I know that they love to play dress up and put on "performances", but for some reason this creative capability did not transfer to other arenas of play, at least not in my mind. Imagination is a wonderful thing, but it needs to be fostered and left alone to blossom. Give the kids some empty boxes and watch what happens! Leave them to their own devices in the tub, pretend to be occupied doing something else in the room while they play, and you will be delighted with what they do! Emma hid under the laundry basket, and then discovered she could move it. Jack followed her across the living room floor, curious and astounded by this "alive" thing. They must have played this invented game for a good half hour. Who knew?
Grampa made them a puzzle board so they could build their puzzles and then move them wherever they wanted. We both would jump right in to help, but then discovered the kids taking the puzzle board to a private corner or nook so they could try it alone. Hmmm. Was it possible that they did not want or need our help?
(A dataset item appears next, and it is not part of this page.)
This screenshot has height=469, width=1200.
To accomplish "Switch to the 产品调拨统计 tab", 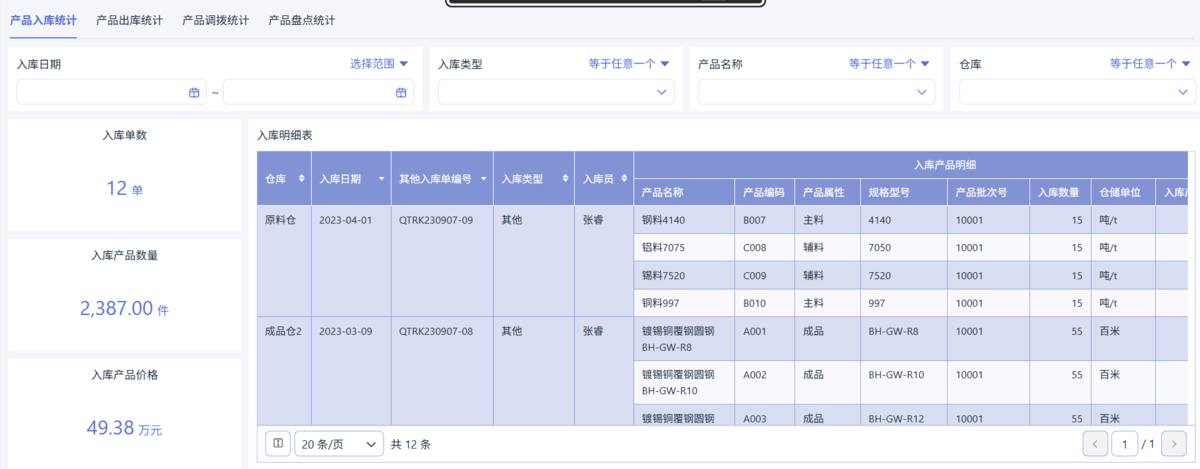I will 216,20.
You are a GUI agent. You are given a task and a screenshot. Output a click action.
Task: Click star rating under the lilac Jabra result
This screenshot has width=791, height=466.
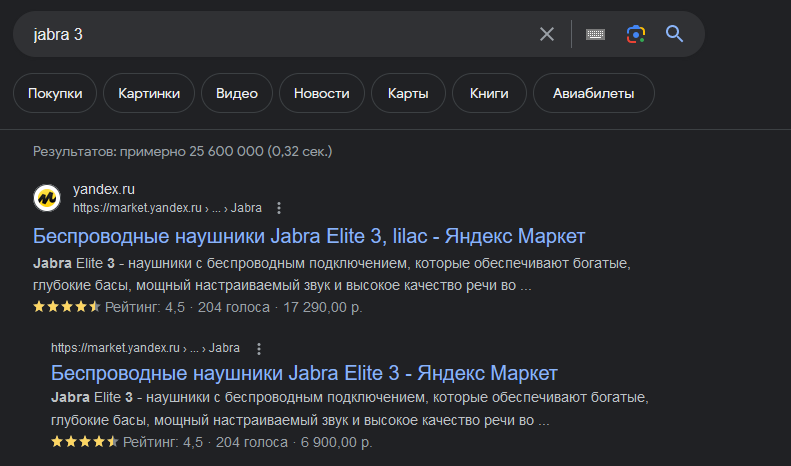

Or that maybe we should wait to be asked before we barged right in to rescue them?
If you've been reading these posts all along, you know that I feel strongly that the greatest gift we can give our grandchildren is our time (and attention), and I do still believe that. They need us to read to them, play board and card games with them, and even engage in activies such as playing catch. Now I also think we need to give them unplotted time, time during which they can invent their own games, find their own "toys" and amuse themselves through their own devices. Time to simply play. What a gift!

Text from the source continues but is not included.